[[ Data listing open ]]
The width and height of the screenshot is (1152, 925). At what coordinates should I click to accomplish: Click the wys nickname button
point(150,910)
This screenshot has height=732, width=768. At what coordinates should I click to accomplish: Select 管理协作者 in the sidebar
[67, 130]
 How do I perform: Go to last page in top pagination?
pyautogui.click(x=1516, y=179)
[[ Data listing closed ]]
[[ Data listing open ]]
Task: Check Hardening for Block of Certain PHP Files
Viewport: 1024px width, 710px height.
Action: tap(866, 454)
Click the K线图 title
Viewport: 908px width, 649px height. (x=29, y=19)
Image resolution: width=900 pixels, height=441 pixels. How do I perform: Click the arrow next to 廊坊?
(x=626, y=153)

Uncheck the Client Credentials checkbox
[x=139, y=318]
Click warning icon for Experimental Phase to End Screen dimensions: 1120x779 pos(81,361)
[[ Data listing closed ]]
[[ Data listing open ]]
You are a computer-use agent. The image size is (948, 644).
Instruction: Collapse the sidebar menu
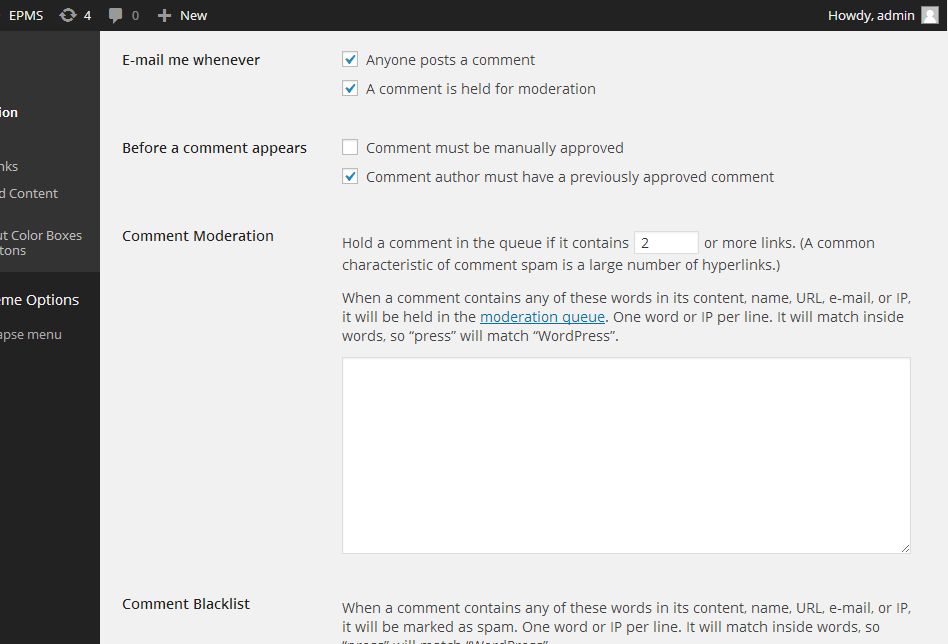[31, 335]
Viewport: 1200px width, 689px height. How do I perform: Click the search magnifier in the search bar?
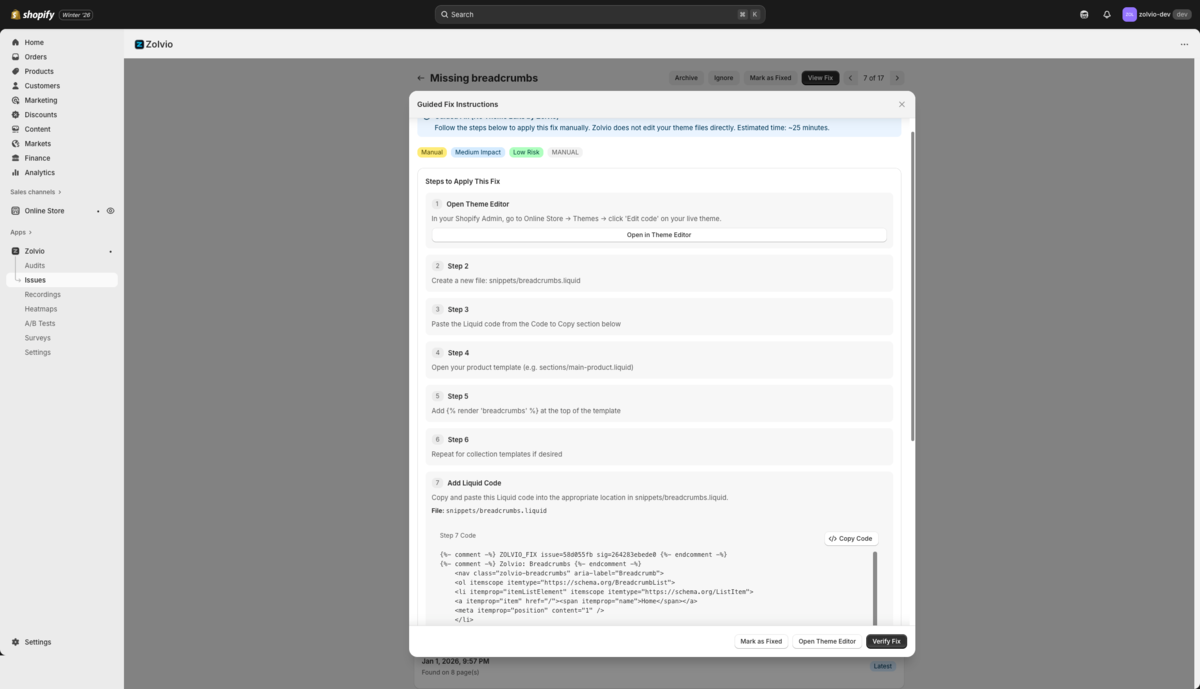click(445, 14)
[[ Data listing closed ]]
- _Directions for this task_:
Out of the entries above, write out only the lines between the line holding "Click the K线图 title" and the line holding "Click warning icon", inclusive, each exactly as given.

- _Response for this exercise_:
Click the K线图 title
Viewport: 908px width, 649px height. (x=29, y=19)
Image resolution: width=900 pixels, height=441 pixels. How do I perform: Click the arrow next to 廊坊?
(x=626, y=153)

Uncheck the Client Credentials checkbox
[x=139, y=318]
Click warning icon for Experimental Phase to End Screen dimensions: 1120x779 pos(81,361)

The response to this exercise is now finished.